> _INPUT RECORDS_:
_ _ _

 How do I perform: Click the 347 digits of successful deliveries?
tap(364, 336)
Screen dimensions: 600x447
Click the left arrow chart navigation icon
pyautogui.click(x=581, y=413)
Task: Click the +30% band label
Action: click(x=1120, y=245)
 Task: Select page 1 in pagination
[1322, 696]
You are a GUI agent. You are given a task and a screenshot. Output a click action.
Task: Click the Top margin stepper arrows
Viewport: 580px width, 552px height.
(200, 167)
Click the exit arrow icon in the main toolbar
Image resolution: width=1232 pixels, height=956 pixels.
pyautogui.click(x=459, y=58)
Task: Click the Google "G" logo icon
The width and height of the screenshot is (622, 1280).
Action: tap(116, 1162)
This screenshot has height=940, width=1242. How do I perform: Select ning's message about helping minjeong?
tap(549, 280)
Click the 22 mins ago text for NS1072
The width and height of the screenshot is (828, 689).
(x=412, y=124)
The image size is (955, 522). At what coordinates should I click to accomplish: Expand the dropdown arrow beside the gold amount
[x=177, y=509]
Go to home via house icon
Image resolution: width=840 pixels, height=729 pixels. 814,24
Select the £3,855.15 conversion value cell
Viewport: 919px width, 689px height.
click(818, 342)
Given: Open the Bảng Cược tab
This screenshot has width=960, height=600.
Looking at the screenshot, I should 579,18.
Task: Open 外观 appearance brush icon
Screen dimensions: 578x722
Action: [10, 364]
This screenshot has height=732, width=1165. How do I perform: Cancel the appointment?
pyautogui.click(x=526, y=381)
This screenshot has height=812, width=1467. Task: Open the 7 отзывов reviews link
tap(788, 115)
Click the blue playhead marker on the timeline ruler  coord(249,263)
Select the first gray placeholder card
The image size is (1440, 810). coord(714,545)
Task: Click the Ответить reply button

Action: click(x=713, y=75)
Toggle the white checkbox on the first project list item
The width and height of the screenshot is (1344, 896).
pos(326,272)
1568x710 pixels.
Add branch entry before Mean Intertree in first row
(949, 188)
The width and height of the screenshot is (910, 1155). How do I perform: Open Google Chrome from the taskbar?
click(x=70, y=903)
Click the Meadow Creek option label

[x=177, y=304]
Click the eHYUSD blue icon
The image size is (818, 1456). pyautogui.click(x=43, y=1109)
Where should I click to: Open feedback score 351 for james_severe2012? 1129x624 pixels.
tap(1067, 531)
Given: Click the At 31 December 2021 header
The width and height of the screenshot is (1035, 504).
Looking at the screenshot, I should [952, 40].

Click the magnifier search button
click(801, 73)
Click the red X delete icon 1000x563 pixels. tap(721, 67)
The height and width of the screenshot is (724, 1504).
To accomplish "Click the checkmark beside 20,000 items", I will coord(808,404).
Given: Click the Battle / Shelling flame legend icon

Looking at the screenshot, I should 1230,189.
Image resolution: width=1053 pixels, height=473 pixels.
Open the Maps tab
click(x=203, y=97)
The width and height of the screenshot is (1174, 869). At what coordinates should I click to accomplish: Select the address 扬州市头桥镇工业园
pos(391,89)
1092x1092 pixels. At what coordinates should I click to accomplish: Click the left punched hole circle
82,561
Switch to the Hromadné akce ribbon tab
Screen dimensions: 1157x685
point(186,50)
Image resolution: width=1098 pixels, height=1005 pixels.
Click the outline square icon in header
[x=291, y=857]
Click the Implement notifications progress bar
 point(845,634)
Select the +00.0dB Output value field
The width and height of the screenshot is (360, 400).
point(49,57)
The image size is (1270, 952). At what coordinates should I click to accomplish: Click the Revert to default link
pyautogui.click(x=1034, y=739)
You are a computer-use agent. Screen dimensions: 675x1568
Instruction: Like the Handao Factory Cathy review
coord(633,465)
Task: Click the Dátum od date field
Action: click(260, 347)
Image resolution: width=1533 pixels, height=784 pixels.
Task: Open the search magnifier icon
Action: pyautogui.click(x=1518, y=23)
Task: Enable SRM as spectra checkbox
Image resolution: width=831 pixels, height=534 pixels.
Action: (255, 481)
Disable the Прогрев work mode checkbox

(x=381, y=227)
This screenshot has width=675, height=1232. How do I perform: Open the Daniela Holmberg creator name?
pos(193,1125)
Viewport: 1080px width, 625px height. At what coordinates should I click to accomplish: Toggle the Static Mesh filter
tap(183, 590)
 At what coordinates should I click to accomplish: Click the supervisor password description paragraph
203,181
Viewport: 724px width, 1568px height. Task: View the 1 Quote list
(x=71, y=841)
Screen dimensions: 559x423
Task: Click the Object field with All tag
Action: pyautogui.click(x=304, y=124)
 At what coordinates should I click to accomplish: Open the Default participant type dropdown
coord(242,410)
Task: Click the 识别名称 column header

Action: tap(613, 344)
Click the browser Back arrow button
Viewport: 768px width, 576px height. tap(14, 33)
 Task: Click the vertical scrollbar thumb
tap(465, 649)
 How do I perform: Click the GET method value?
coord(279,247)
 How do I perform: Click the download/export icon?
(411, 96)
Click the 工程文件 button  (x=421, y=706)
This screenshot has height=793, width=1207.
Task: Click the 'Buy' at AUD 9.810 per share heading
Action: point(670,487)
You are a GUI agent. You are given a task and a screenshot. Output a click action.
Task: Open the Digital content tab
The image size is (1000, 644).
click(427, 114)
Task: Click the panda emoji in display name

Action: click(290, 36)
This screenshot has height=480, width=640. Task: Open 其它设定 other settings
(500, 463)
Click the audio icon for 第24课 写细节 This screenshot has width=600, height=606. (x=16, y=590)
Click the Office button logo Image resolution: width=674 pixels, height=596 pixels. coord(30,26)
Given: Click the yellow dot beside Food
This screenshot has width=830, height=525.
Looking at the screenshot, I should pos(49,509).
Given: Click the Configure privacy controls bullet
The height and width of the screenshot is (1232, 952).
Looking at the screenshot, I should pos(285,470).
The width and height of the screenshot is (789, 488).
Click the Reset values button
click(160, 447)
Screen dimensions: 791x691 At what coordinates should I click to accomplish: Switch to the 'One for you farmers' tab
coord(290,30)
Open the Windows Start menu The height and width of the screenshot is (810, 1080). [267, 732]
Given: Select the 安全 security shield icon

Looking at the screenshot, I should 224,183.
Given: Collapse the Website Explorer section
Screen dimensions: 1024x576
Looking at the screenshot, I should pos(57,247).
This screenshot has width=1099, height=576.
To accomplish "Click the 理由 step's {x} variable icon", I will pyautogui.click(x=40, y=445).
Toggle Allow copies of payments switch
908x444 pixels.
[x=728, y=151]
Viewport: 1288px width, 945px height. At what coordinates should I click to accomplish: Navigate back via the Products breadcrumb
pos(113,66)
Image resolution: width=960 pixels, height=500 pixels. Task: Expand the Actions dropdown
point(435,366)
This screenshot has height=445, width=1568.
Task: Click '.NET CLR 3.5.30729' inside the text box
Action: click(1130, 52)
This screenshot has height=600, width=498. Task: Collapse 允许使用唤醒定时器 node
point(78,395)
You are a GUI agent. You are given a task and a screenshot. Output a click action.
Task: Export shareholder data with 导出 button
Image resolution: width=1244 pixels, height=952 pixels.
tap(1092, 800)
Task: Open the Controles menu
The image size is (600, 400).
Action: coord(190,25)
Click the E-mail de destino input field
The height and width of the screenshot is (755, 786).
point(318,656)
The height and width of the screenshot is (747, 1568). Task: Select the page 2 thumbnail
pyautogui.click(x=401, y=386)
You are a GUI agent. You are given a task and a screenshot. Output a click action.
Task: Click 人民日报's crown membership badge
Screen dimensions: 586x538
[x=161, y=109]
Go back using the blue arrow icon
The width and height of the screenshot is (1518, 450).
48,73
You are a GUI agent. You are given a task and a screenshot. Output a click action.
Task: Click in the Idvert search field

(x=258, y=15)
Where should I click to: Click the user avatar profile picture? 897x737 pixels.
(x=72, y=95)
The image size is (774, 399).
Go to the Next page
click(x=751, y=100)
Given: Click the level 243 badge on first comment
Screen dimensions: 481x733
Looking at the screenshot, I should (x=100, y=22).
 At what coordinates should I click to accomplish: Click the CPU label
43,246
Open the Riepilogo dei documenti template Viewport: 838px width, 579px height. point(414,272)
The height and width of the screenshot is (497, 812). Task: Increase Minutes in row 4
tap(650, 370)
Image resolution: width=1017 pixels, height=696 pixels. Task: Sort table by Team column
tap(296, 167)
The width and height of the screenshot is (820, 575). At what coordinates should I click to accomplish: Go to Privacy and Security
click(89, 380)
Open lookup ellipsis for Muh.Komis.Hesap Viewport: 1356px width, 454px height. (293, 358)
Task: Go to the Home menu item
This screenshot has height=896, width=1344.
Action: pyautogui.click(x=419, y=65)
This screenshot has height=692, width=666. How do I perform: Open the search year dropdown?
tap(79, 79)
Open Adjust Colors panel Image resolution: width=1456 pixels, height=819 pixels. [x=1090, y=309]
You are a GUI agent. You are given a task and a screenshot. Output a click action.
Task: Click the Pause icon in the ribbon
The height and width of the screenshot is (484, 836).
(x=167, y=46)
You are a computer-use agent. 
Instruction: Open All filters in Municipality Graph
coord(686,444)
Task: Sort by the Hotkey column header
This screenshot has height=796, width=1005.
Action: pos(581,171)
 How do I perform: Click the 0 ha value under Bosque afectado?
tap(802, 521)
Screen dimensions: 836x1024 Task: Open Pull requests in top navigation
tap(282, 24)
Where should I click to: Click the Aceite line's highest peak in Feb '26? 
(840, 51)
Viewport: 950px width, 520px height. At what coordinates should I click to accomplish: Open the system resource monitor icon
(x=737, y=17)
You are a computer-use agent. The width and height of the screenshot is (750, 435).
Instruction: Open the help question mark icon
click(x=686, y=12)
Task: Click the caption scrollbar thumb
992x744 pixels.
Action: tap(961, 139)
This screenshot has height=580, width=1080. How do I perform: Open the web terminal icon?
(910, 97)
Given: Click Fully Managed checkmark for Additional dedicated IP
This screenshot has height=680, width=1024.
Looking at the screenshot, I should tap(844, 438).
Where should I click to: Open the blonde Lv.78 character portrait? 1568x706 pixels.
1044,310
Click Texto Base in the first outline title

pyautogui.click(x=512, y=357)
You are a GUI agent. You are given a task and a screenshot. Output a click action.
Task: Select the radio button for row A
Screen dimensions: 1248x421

_ _ _

> _EXERCISE PROMPT_: Going through the entries above, show each line that contains "computer".

> _SOLUTION FOR THIS TASK_:
You are a computer-use agent. Screen dimensions: 675x1568
You are a computer-use agent. 
You are a computer-use agent. The width and height of the screenshot is (750, 435).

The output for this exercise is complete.